Vaclav Petras wrote:
> > Shouldn't the seed not be generated on e.g, OS time,
> > which would ensure that each run would give a different result?
>
> No. The reason is to provide reproducibility. Anyone running the same
> command with the same data should obtain the same result.
Does the reproducibility go behind one operating system, compiler or
library?
If drand48() is used, yes. If rand() is used, no.
I don't think that the first random number is specified by the C
language standard.
The C standard doesn't specify any particular implementation for
rand() (it does give an example implementation, but it only produces
15-bit values). It does specify that if the PRNG isn't explicitly
seeded, the behaviour is as if srand(1) was called beforehand.
[§7.20.2.2p2]
IOW, the sequence of results is implementation-dependent, but it may
not change from one run to the next unless the program explicitly
seeds the PRNG with a non-deterministic value such as the current
time.
If the results would be really reproducible it would be
good for testing framework but I'm afraid that they are not (with my
limited knowledge about the topic).
In ticket #2272, I attached a portable implementation of lrand48().
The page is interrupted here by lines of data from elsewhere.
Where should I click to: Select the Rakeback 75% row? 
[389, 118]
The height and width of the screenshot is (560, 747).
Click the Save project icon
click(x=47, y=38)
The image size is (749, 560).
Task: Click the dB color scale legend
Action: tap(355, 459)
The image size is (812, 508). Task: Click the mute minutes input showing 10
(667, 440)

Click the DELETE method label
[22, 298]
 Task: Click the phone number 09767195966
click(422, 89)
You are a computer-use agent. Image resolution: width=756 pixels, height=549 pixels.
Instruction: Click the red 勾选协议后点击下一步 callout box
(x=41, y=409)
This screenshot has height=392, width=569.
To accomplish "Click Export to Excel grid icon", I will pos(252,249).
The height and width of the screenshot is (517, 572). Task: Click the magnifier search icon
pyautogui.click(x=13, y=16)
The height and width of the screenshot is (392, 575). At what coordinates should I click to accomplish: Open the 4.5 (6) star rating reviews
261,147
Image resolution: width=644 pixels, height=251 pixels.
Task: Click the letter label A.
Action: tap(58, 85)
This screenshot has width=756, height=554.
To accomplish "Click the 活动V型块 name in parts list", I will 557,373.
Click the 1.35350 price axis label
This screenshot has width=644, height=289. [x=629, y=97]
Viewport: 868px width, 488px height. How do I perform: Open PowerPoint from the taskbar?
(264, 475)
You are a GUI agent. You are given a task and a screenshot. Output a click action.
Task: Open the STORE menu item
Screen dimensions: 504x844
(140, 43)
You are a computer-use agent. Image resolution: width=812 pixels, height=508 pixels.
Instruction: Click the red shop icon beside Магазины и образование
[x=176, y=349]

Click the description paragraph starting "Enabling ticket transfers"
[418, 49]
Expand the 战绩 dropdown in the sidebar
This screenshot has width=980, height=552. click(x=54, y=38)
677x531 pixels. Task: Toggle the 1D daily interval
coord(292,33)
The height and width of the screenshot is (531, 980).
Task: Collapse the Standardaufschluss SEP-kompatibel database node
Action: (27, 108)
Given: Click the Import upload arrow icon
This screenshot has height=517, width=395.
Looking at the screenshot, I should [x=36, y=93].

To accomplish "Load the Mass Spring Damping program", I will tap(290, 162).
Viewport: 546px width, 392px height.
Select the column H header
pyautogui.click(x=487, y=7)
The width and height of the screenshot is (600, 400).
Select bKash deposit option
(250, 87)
If
desired, we could add this to libgis and use that in preference to any
implementation-specific PRNG.
> If you want a different result each time, set GRASS_RND_SEED to a
> different value each time, e.g.
>
> GRASS_RND_SEED=`date +%N` r.mapcalc "a = rand(0,100)"
>
> [%N is the nanoseconds portion of the current time; this is a GNU
> extension.]
I've heard that this is not enough on powerful computers/clusters, that you
have to use also PID because nanoseconds might be the same (I think I
rememberer that it was nanoseconds not seconds).
The main issue is on systems where the reported time only changes in
increments of a scheduler "tick" (e.g. 10ms on old versions of Linux).
> > On a related note, it would be nice to be able to set the seed (I think
> > there has been such a request before, but not sure about the answer at
> that
> > time).
>
> GRASS_RND_SEED was the answer.
I think there should be some possibility of randomization (auto-setting of
seed) build-in the modules providing random(ized) results. Perhaps a flag
which would turn it on. It can be also an option which would behave like
GRASS_RND_SEED but would have one special value for auto-generating the
seed. (GRASS_RND_SEED if present would override this option.) With the
default value of the option we should ask a question what is actually the
expected behavior of the module giving random results.
That's certainly reasonable. The main thing is that I believe that
reproducibility should be the default. If people have to take explicit
action to introduce randomness, they're more likely to consider the
issues involved. If randomised seeds are the default, the lack of
reproducibility may not be considered until it is too late.
--
Glynn Clements <glynn@gclements.plus.com>